▸ Supplied material
⁂

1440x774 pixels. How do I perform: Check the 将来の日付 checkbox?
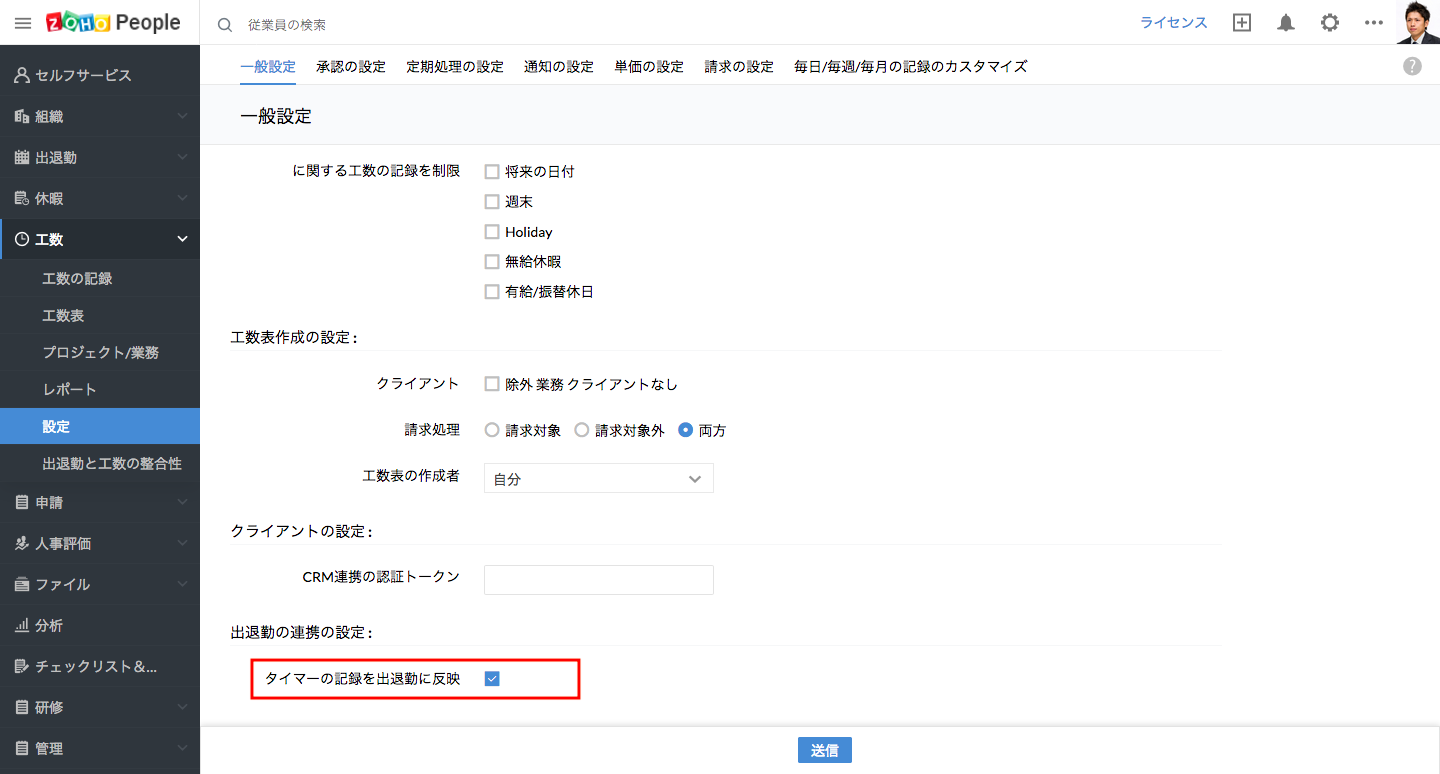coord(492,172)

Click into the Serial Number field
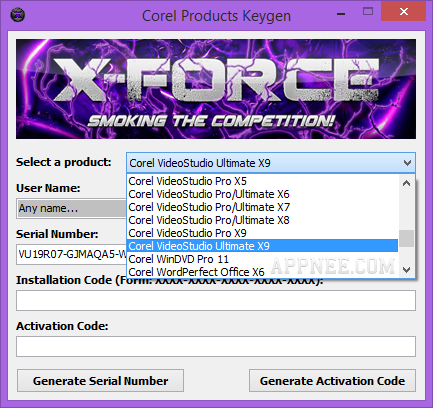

⁂

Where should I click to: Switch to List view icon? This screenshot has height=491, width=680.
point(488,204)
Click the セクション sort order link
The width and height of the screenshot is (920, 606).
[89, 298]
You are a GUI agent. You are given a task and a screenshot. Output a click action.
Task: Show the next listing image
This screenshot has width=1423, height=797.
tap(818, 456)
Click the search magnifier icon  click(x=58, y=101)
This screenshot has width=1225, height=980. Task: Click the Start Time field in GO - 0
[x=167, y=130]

⁂

▸ Aim of the task
Above this task is a listing with pictures in it. Retype only the lines from the one containing "1440x774 pixels. How" through the one containing "Click into the Serial Number field", both included, and not the pictures.

▸ Task solution
1440x774 pixels. How do I perform: Check the 将来の日付 checkbox?
coord(492,172)

Click into the Serial Number field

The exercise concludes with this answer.